Boneh et al. developed many important new protocol techniques and showed that their protocol was secure in the limited model of "trusted but curious" parties. They left open the issue of robustness, i.e., generation in the presence of misbehaving (malicious) parties (whereas the Boneh-Franklin protocol may be prevented from ever generating a shared RSA key by such behavior). Recently, robust efficient distributed RSA key generation was developed by Y. Frankel, P. MacKenzie, and M. Yung in "Robust Efficient Distributed RSA-Key Generation" in the upcoming Annual Symposium on Theory of Computing (STOC) '98.
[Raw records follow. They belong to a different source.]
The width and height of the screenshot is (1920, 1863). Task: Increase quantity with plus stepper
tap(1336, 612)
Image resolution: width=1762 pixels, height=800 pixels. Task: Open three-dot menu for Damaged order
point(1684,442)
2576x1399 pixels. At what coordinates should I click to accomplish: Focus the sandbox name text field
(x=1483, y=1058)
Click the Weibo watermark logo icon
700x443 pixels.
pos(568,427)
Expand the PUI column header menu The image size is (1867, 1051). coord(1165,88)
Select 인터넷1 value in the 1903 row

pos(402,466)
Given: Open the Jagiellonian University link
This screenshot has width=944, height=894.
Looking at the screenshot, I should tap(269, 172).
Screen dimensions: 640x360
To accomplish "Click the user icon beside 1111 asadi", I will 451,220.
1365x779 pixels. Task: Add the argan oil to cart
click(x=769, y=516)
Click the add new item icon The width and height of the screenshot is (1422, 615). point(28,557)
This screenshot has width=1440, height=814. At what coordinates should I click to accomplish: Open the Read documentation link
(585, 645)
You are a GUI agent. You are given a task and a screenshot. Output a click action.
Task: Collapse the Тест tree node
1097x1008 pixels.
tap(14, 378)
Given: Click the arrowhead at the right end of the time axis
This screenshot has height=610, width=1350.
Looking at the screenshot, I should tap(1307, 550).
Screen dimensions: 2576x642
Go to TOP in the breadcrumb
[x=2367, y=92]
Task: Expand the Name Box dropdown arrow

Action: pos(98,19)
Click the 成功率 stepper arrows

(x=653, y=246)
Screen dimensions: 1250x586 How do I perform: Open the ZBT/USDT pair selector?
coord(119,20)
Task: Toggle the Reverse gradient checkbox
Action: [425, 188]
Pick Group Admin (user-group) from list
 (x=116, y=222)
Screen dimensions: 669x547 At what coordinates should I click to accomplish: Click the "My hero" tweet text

Explicit Trust Distribution

Transparency implies that the external environment providing the input/output to the protocol is transparent of the trust mechanism. This, however, is not always necessary (and may sometimes even be undesirable). But explicit trust mechanisms are designed with operations that are meant to be traced or followed explicitly (and not to remain hidden). The idea is that the trail of participants is noticeable in the result of the protocol, a property that may be desirable. In some cases, for instance, instead of using threshold RSA techniques, using one signature by each CA entity may be the simplest and most appropriate technique.